- Opening Delimiter -
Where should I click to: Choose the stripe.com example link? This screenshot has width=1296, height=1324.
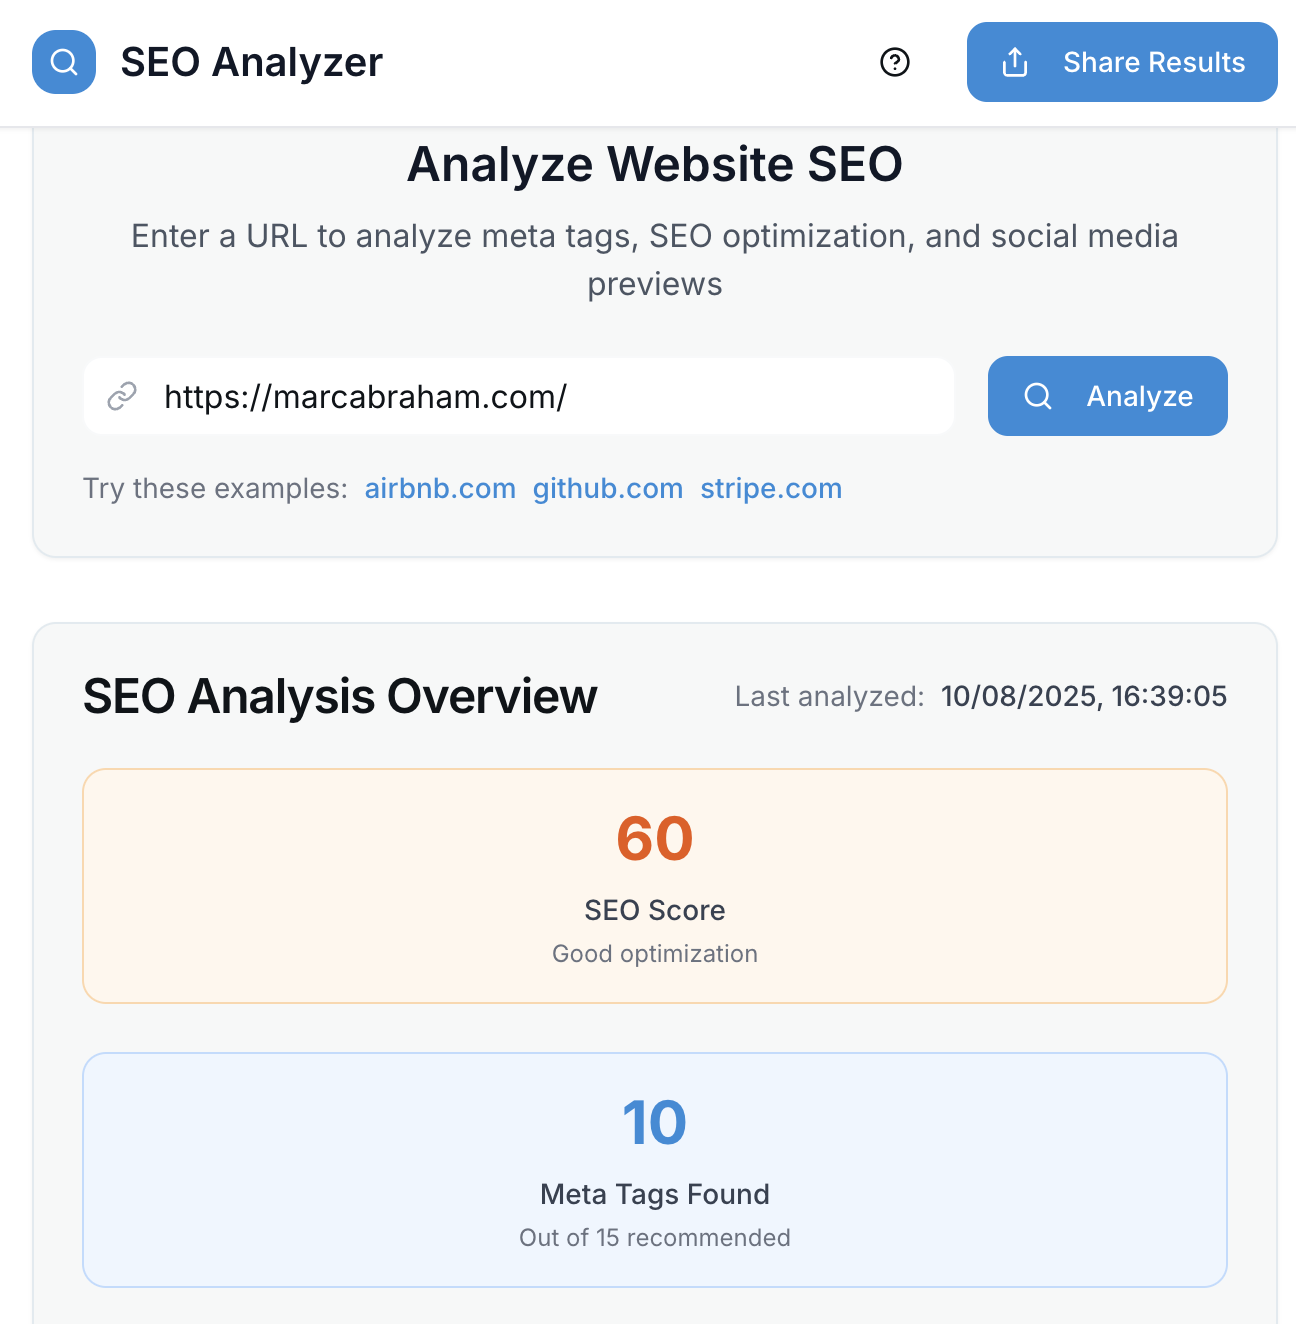[x=771, y=488]
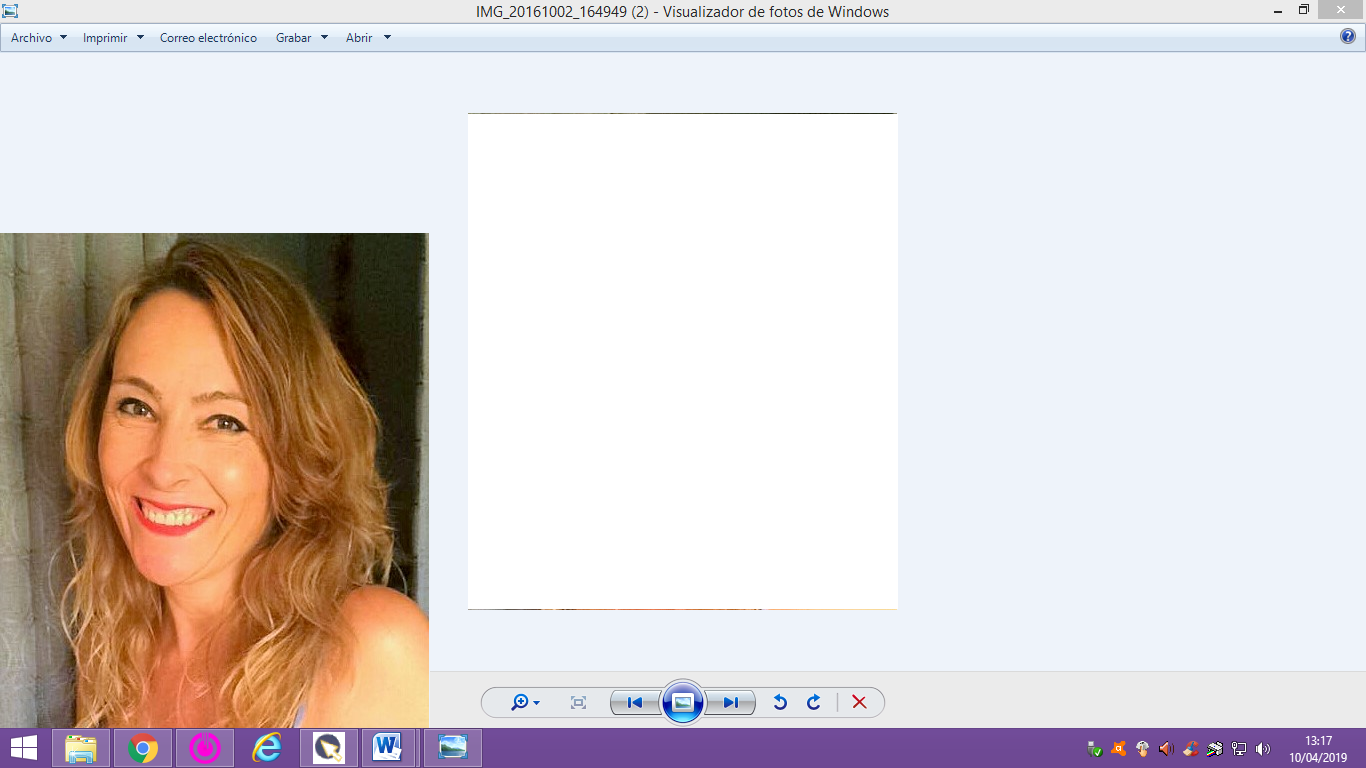The height and width of the screenshot is (768, 1366).
Task: Switch to Microsoft Word in taskbar
Action: (387, 748)
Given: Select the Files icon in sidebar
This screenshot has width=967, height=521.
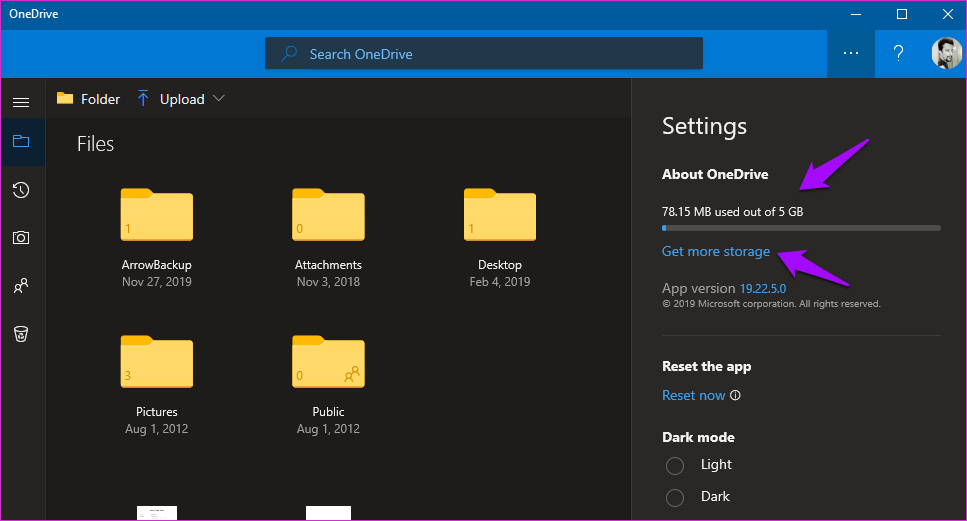Looking at the screenshot, I should coord(21,142).
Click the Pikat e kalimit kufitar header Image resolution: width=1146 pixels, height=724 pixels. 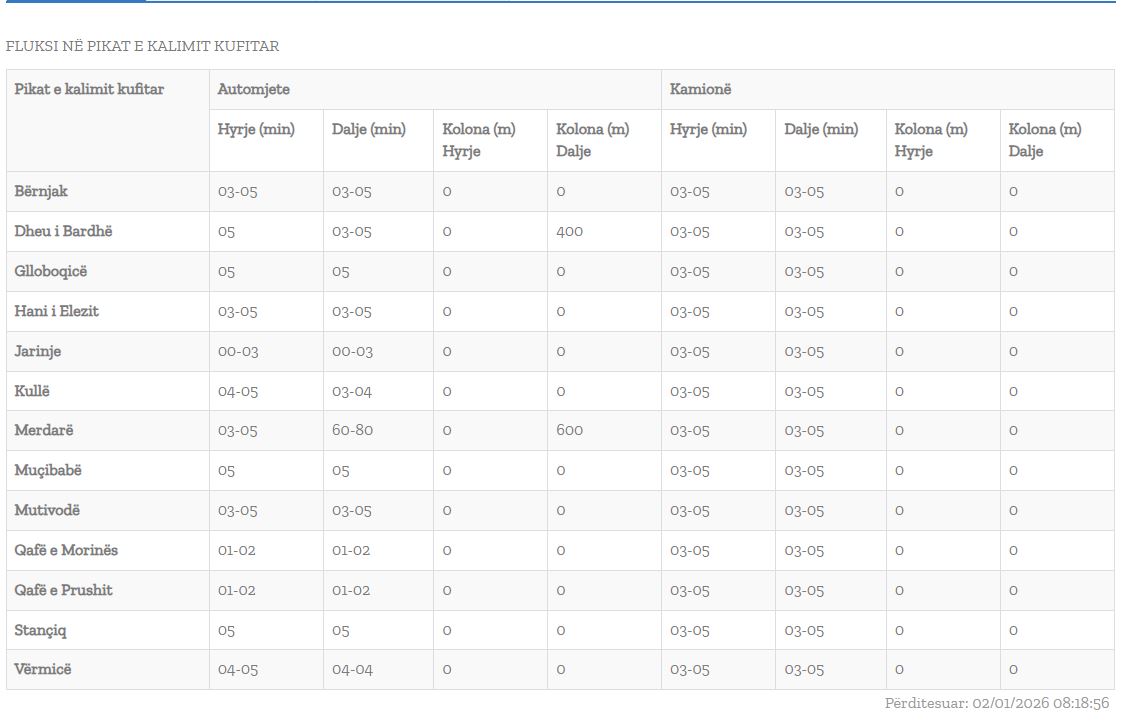[x=89, y=89]
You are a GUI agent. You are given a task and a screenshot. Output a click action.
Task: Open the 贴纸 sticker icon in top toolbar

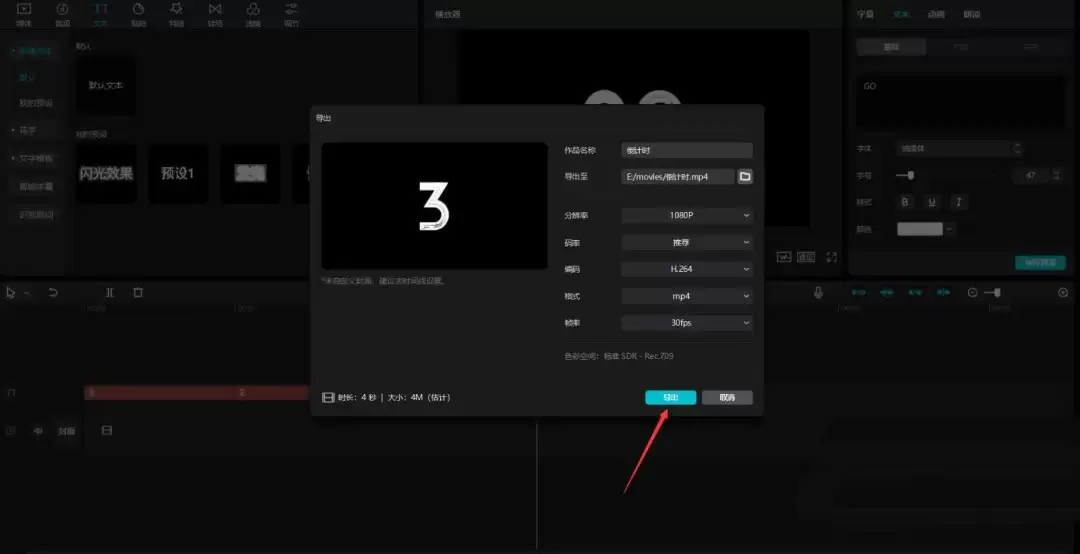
- Closing Delimiter -
If a line in the data above holds the string "icon", report that line.

* Completed task
Given: Select the Files icon in sidebar
Task: Open the 贴纸 sticker icon in top toolbar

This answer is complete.